After finishing the fourth chapter of the book Approximation Algorithm and Semidefinite Programming, I decided to move towards another book, Combinatorial Optimization by Bernhard Korte and Jens Vygen. Most of the reason is that I enrolled in the course MAT258B taught by professor De Loera, and this grad course needs a lot of hard work. The lectures just finished talking about some basics, the concepts of graph theory, spanning trees, and matroids, several algorithms, and some problems about network flow, min-cut, TSP, and etc.. This book talks these topics thoroughly and in a clean manner, and I love it a lot. As far as I know, there is another book called Combinatorial Optimization by Schrijver, Alexander which has three volumes of content. After comparing the prices and materials, I finally decided to learn from the former.
Back to Analysis:
It is the time back to mathematical analysis! Continued from the last quarter, I enrolled in the next course in the graduate analysis series, MAT201B. During the first two weeks of the quarter, I reviewed the knowledge in measure theory, and this time from the aspect of the abstract measure but not only focusing on the Lebesgue measure. The textbook we are using for measure theory is the first chapter of Analysis by Elliott H. Lieb and Michael Loss. It approaches measure theory from considering a measure in general and talks about several important theorems in measure theory. In my opinion, if one wants to learn measure theory in detail, the Real Analysis by Stein and Shakarchi is much better since it has more content. For this course, the goal of these two weeks of measure theory more is a recap of this significant branch of mathematical analysis, rather than know every little detail of this large field.

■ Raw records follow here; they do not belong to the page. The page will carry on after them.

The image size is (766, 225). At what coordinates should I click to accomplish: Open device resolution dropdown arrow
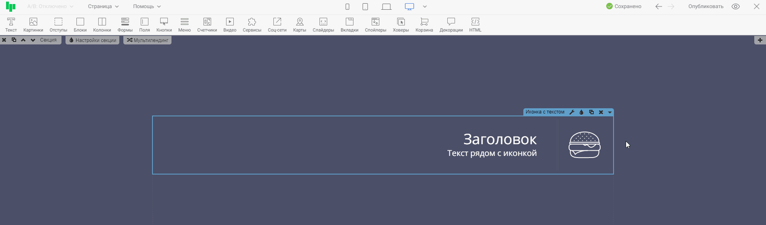(x=425, y=6)
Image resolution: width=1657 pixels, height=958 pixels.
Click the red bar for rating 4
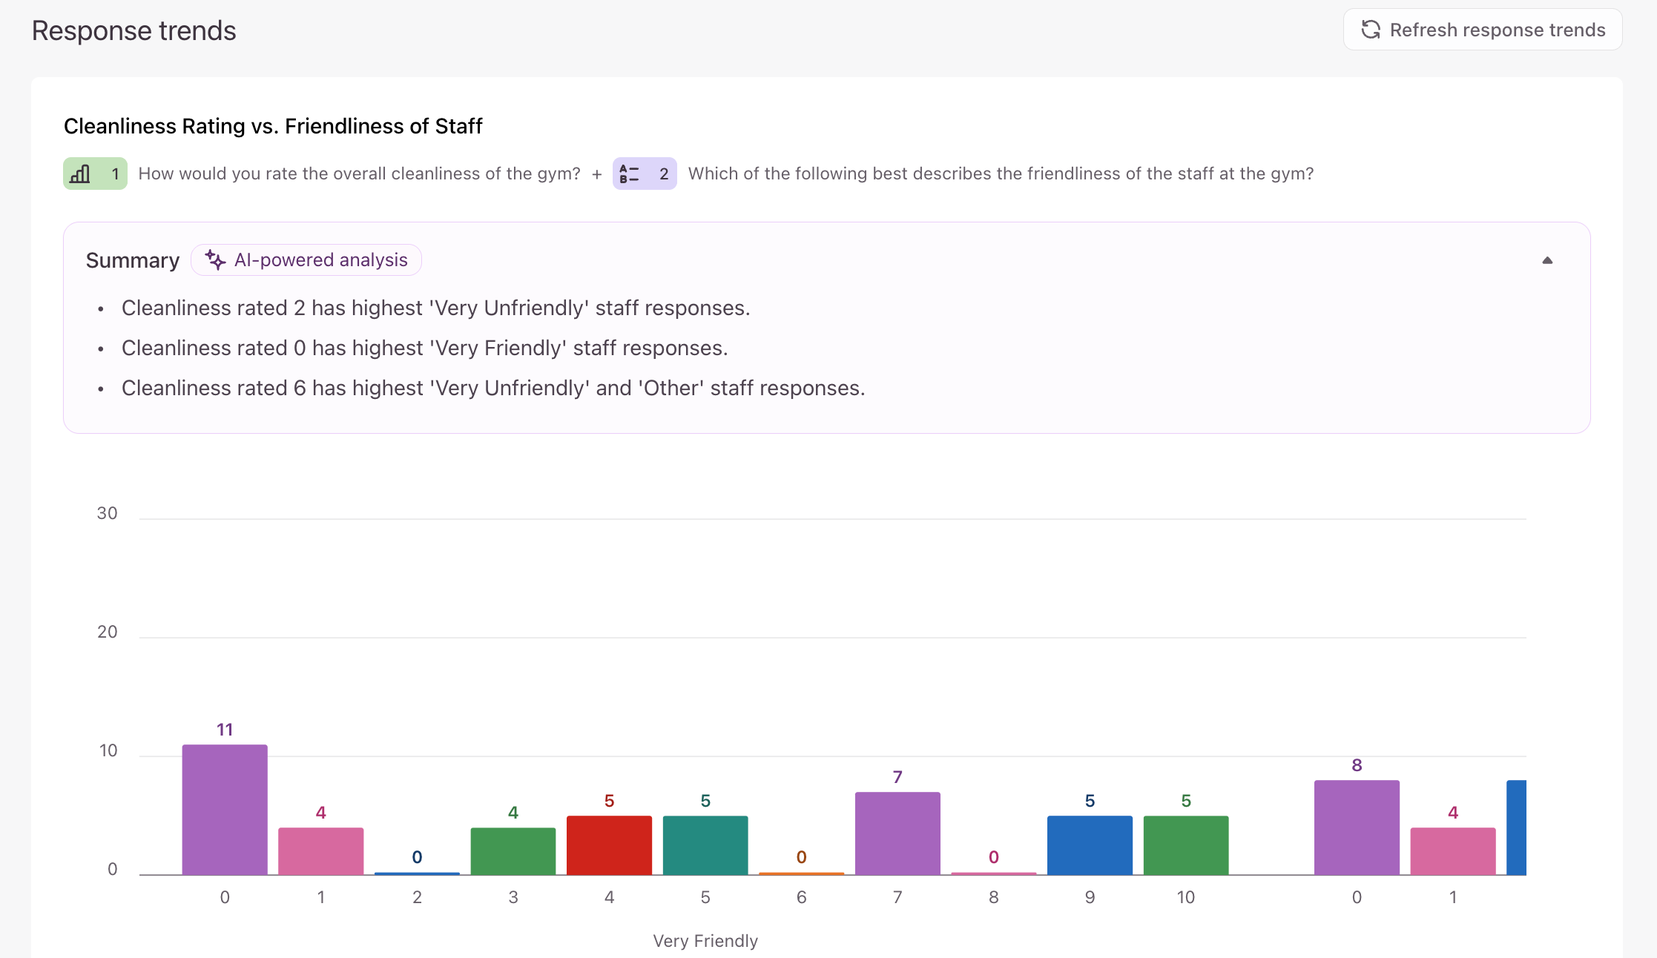(x=609, y=845)
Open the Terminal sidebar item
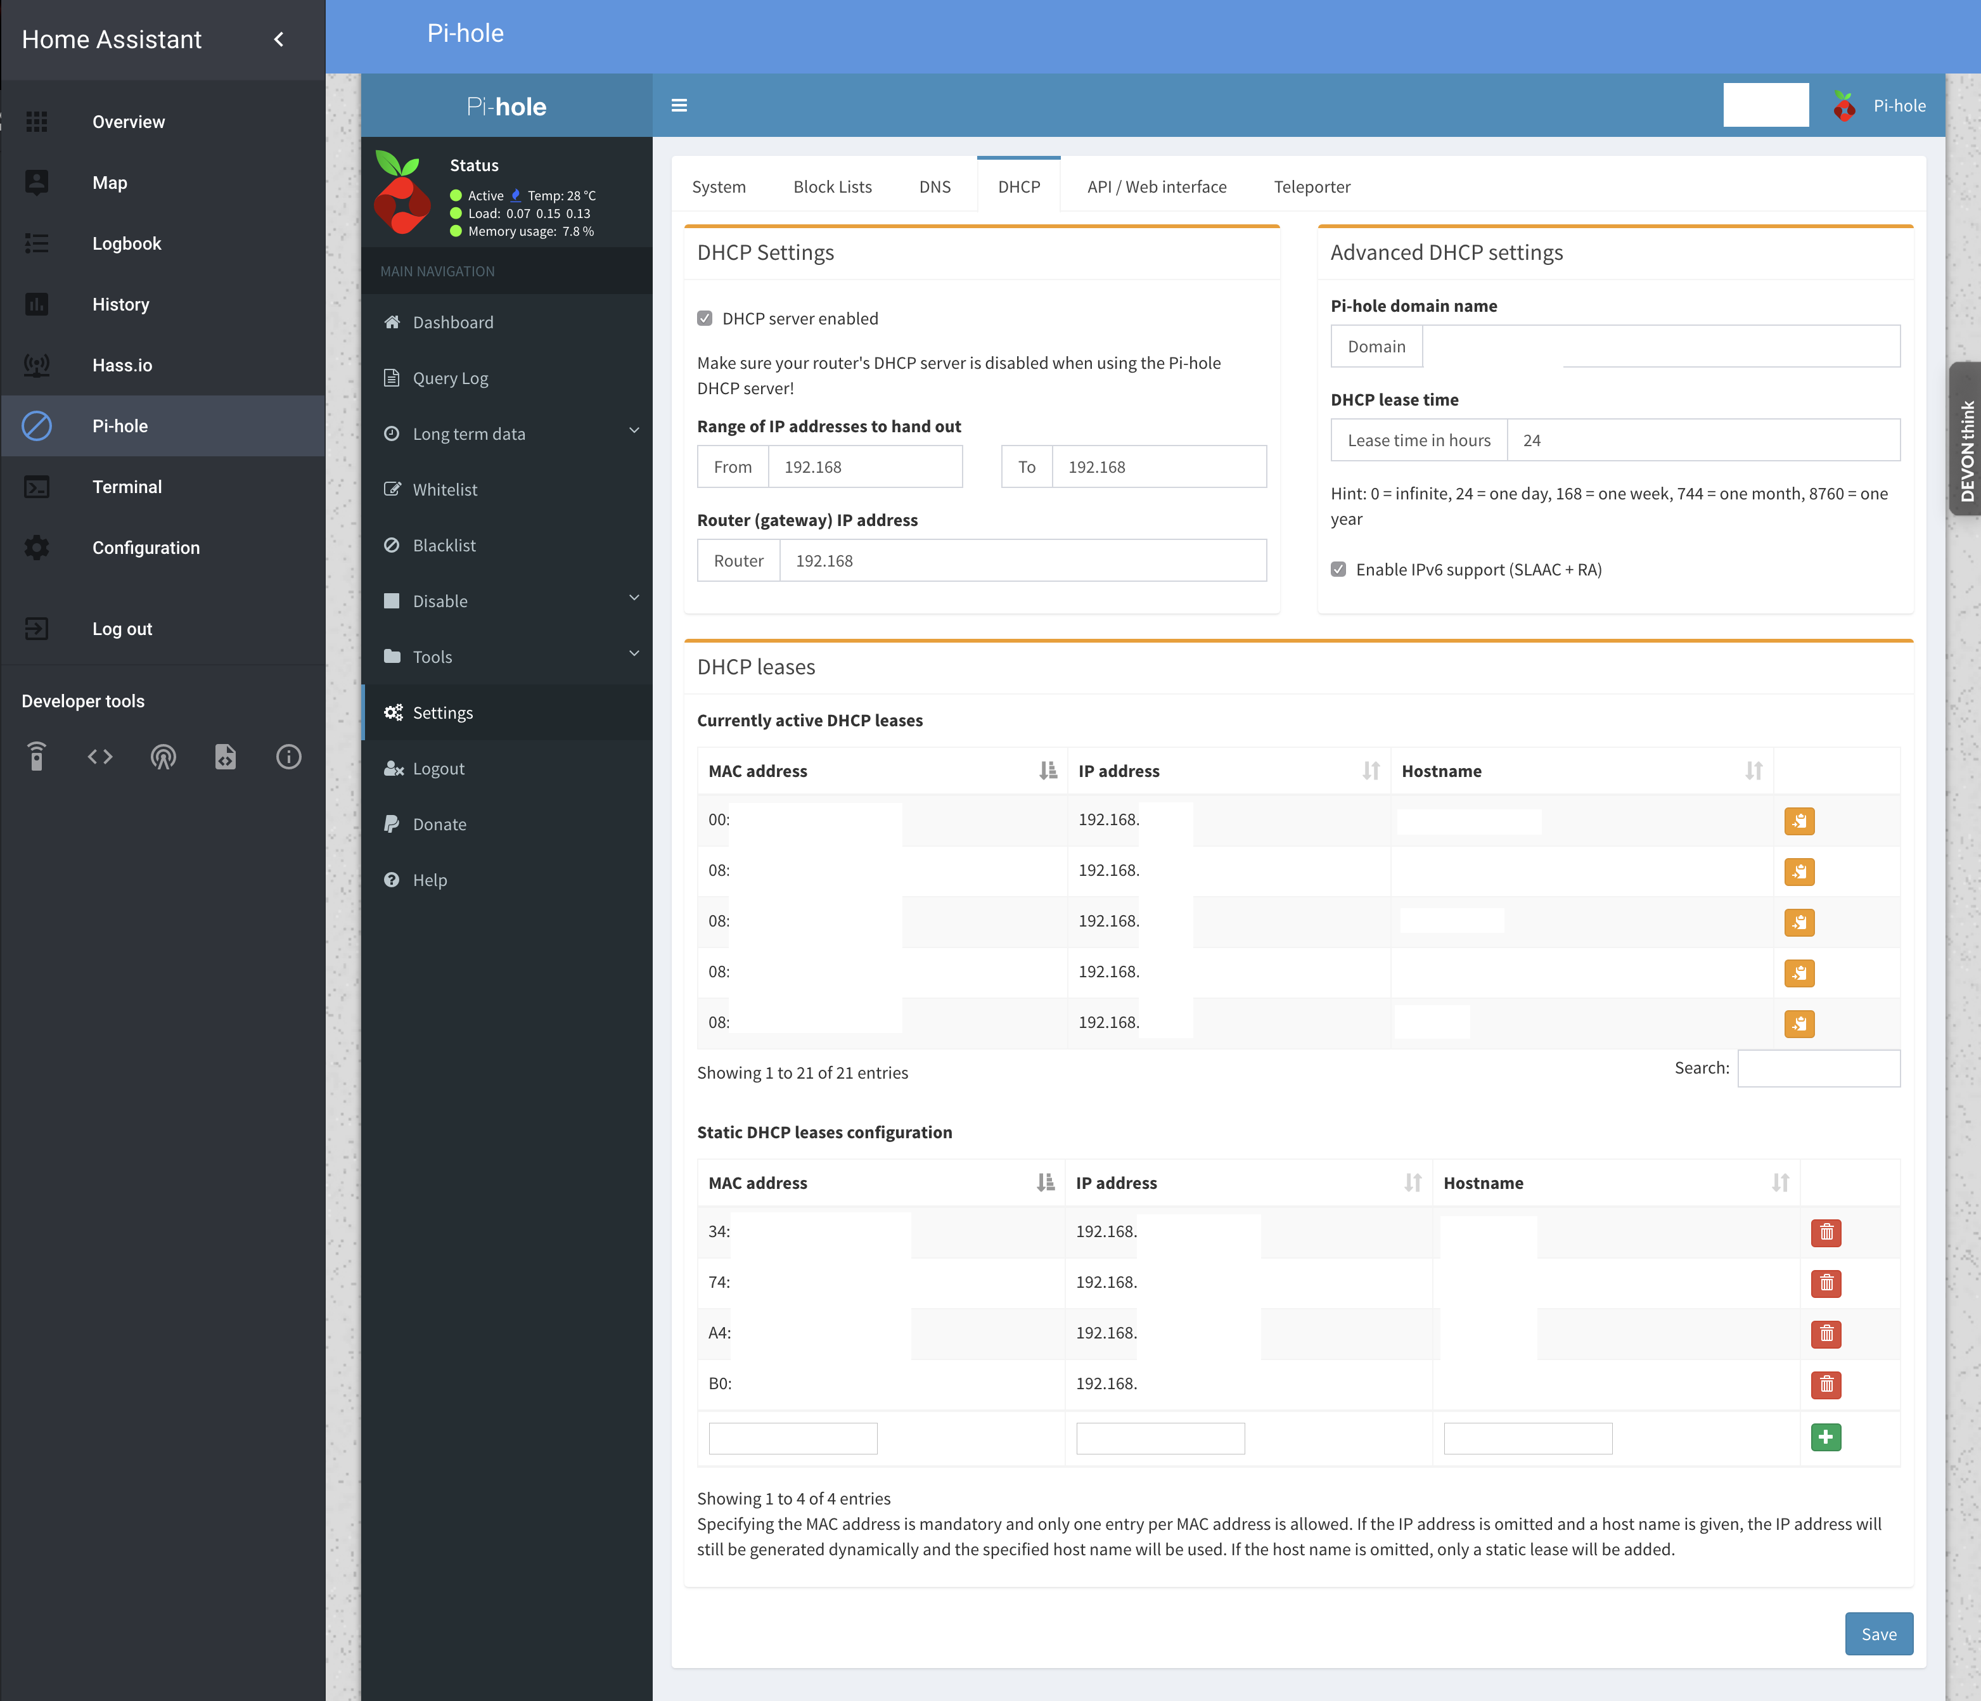 [x=127, y=487]
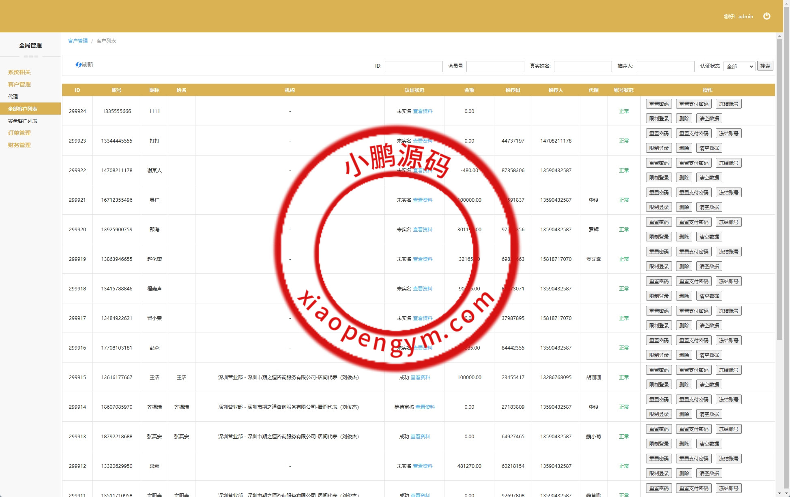The width and height of the screenshot is (790, 497).
Task: Open the 认证状态 dropdown
Action: click(739, 66)
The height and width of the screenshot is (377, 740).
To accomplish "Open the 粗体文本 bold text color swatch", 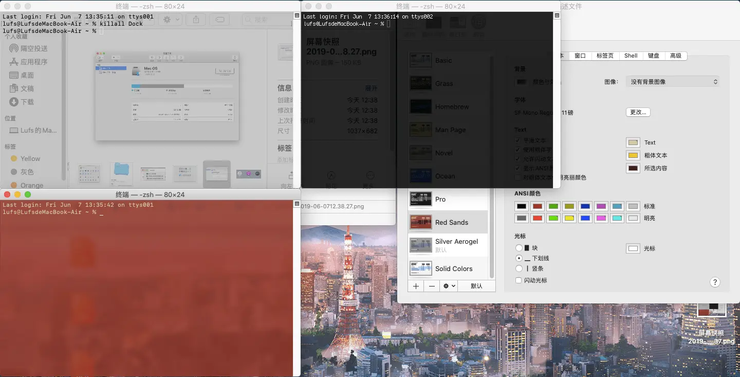I will 633,155.
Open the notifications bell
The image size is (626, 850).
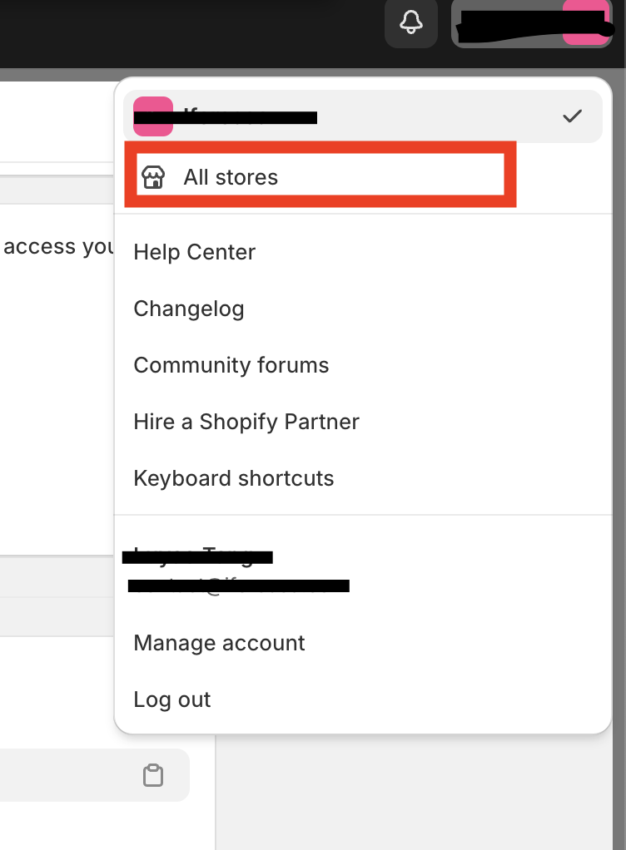pyautogui.click(x=410, y=23)
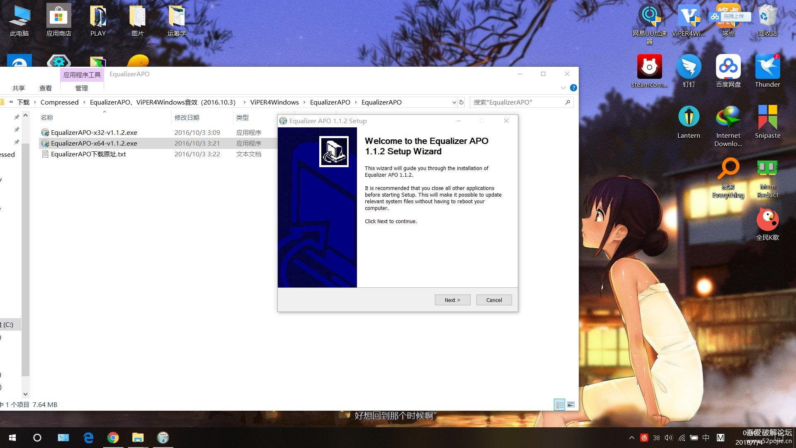Select the EqualizerAPO下载原址.txt file
Viewport: 796px width, 448px height.
[88, 154]
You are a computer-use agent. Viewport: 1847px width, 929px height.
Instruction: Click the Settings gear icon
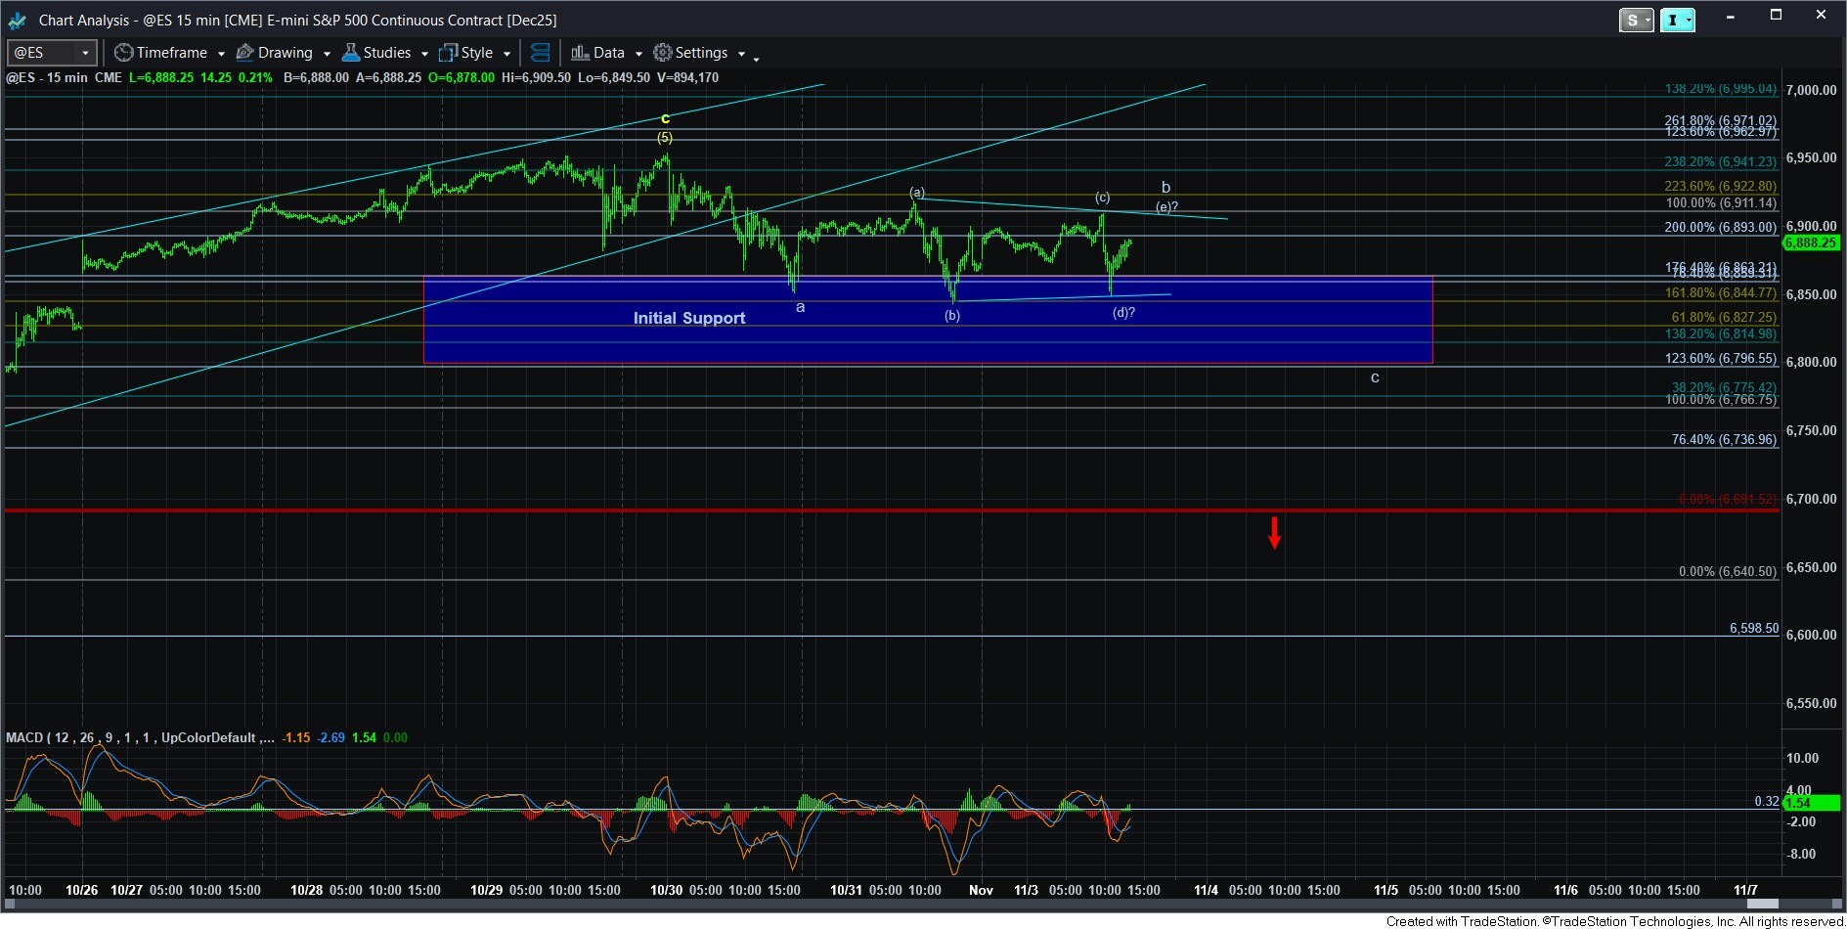point(663,53)
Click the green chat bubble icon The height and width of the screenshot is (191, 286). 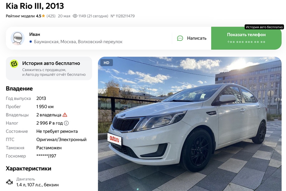point(180,38)
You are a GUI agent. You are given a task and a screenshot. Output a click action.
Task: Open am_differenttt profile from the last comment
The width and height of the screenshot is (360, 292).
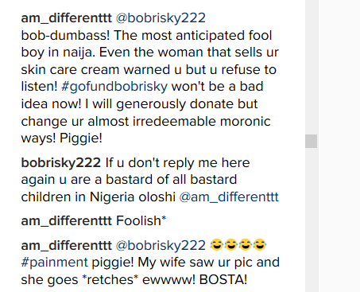(x=66, y=245)
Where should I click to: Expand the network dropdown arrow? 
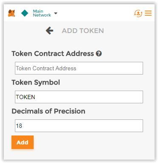[56, 13]

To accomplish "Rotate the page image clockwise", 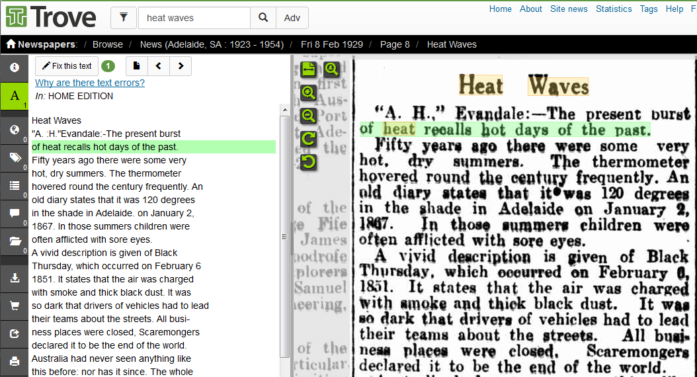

Fourier Analysis Again and Again:
During the winter break, I studied the basics of Fourier analysis on my own. One reason is to prepare for the graduate analysis this quarter, and another reason is to learn more about the generalized functions. Although I bought the Fourier Analysis by T. W. Kòrner, I am still reading the Fourier Analysis and its applications by Gerald B. Folland. It is such a well-written book, and I am now moving to the end of the chapters.
Since I also have two research projects going on, there are lots of things to do. 2020 seems to be a hard year for everyone in the beginning, but what I can do is keep grinding. I hope that everything I did, or everyone did would pay off in the future.